____ Text block
The impedance matching means 27 comprises a metal waveguide tuning stub 31 secured to the wall 20 of the waveguide member 19 by a suitable means such as rivet 32. The stub 31 comprises a cylindrical member depending from the top wall transversely to the waveguide path 25 and, as seen in FIG. 2, is located substantially on the longitudinal centerline 33 of the waveguide. As shown in FIG. 3, the stub extends approximately one-half the height of the waveguide path 25 and is sized and located accurately so as to locate the impedance locus of the cavity looking into the waveguide longitudinally along the centerline 33 from the magnetron end of the waveguide for optimum power and efficiency of operation of the generating means 17.
The tuning stub provides a reactive impedance substantially without a resistance component.
As shown in FIG. 3, the impedance matching means 27 is disposed intermediate the rear opening 22 of the waveguide and the inlet opening 23. The fixed deflector means 28, as shown in FIG. 2, is defined by an L-shaped plate member 34 having a mounting flange 35 secured to the oven cavity wall 24 by suitable means such as rivets 36 which may further serve to secure the waveguide to the top wall 24, as illustrated in FIG. 4.
________
# Objectives
1. Translate this sentence from the waveguide text into Spanish: "The tuning stub provides a reactive impedance substantially without a resistance component."
2. Copy word for word the portion of the waveguide text between "The impedance matching means 27 comprises" and "generating means 17.", inclusive.
The data after this text isn't needed for anything here.
____ Collected material
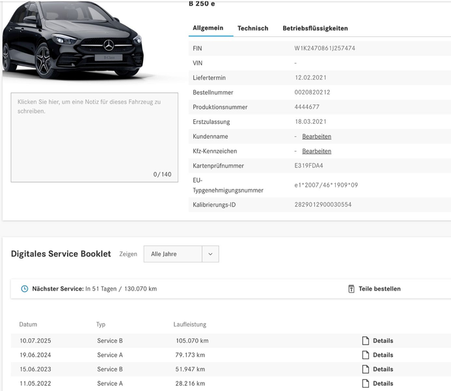451x391 pixels.
Task: Select the Allgemein tab
Action: click(208, 28)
________
# Task responses
1. El stub de sintonización proporciona una impedancia reactiva sustancialmente sin componente resistiva.

2.
The impedance matching means 27 comprises a metal waveguide tuning stub 31 secured to the wall 20 of the waveguide member 19 by a suitable means such as rivet 32. The stub 31 comprises a cylindrical member depending from the top wall transversely to the waveguide path 25 and, as seen in FIG. 2, is located substantially on the longitudinal centerline 33 of the waveguide. As shown in FIG. 3, the stub extends approximately one-half the height of the waveguide path 25 and is sized and located accurately so as to locate the impedance locus of the cavity looking into the waveguide longitudinally along the centerline 33 from the magnetron end of the waveguide for optimum power and efficiency of operation of the generating means 17.